Please can anyone tell me if they suffer with severe dryness symptoms?
I have been tested for Sjorgens but the tests were negative so rheumy suggesting fibro based on a very quick phone call of me describing some symptoms, she didn’t check me out physically whilst I was there or even take a list of symptoms.
I have a long history of issues since about 2009 and so I used to know a lot about fibro criteria and Sicca symptoms was never a part of it but some information does seem to have changed.
I have all that! Its horrible!
I don’t take any medications, I’m so sensitive to the ones I tried in the past I just thought I would do without. I’ve tried lyrica, gabapentin, amytriptlyn etc. I also have an array of eye drops but unfortunately they make my eyes feel more dry and then even putting them in every 5 minutes doesn’t help so even though I know I should be using them I don’t. The rheumatologist did say if your eyes have been dry for a long time then the nerves sort of stop working, putting in eye drops wakes them up so you feel the dryness more.
@A MyFibroTeam Member
Medications cause dryness of mouth they do with me, also dry eyes are a symptom of Fibromyalgia, you need to buy eye drops that are for dry eyes. I use Orange Juice it helps to calm my throat down from the dryness.
Hope that it will help you out as well.
💗🌻💕💐❤️🦋🤍💗
Well from what I’ve been told on the sjorgens forum which is run by a retired dr who has sjorgens the blood tests don’t rule it out but I also had a lip biopsy which was also negative, they also say that doesn’t rule sjorgens out but the rheumatologist I saw was adamant that it’s a very sensitive tests, despite her telling me before I had it that it’s not 100%. She officially diagnosed me with Sicca syndrome and also suggested fibro. It just seems wierd to me to have both diagnoses but for them to rule sjorgens out. I begged her to try hydroxychloriquine but then doubted myself whether or not this is a wise move.

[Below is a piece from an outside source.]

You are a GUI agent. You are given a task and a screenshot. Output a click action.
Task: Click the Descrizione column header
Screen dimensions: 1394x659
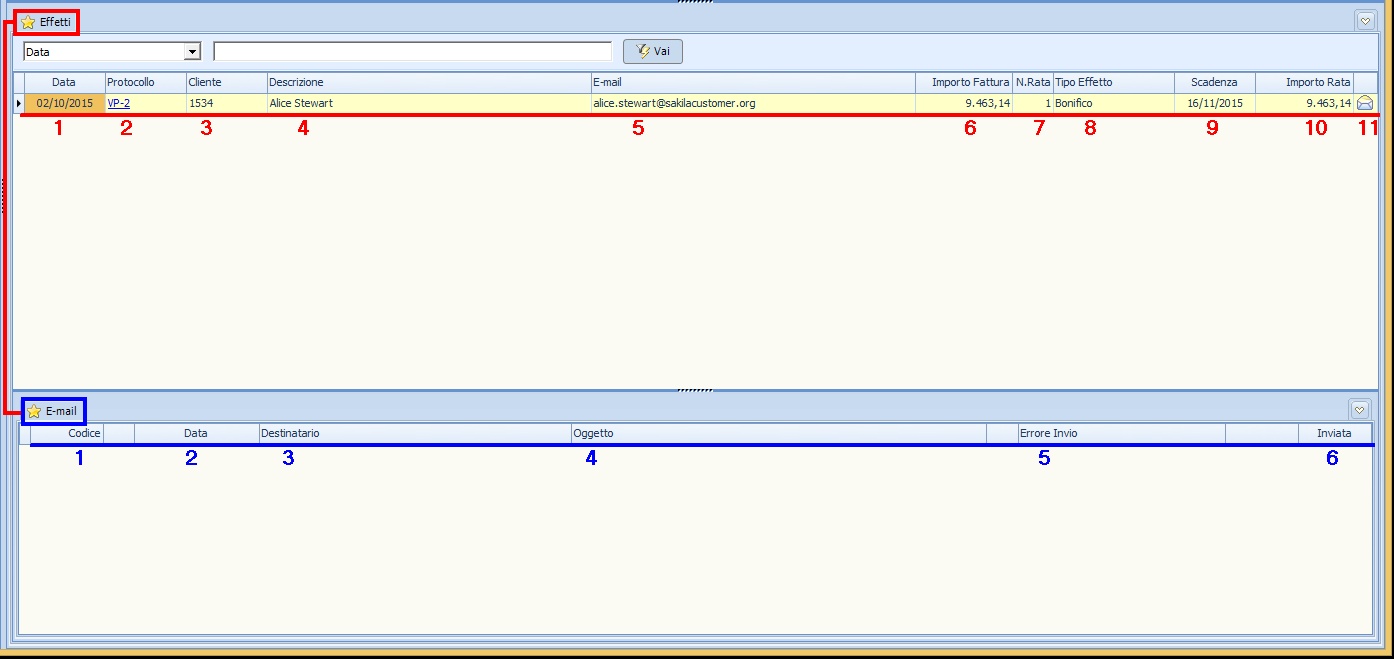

Have you had a lip biopsy? That is the best test they have got currently.
I chew gum all day (2 flavours) alternating which helps, lemon drops when gum isn’t working, a mouthguard at night seems to help a bit and spray overnight along with biotene toothpaste. There is medication you can get that makes you produce more saliva called pilocarpine and if you are in the states another called cevemiline. It’s supposed to help your eyes also, it does have side effects of possible sweating because it sort of stimulates all those moisture producing receptors, unfortunately for me I’m also having this strange itching, gritty, prickly feeling throughout my whole body and the pilocarpine made it so much worse so I had to stop. A lot of people rate cevemiline more than pilocarpine but it’s not available in the uk.
Hi, I take Effexor XR, Wellbutrin, Trazadone, NovoClonidine, all of these cause dry symptoms. It has been so long taking these meds that I cannot remember having dry symptoms at the time I was diagnosed with Fibro/PTSD. Sorry, all I do is drink lots of water and use eyedrops, constantly.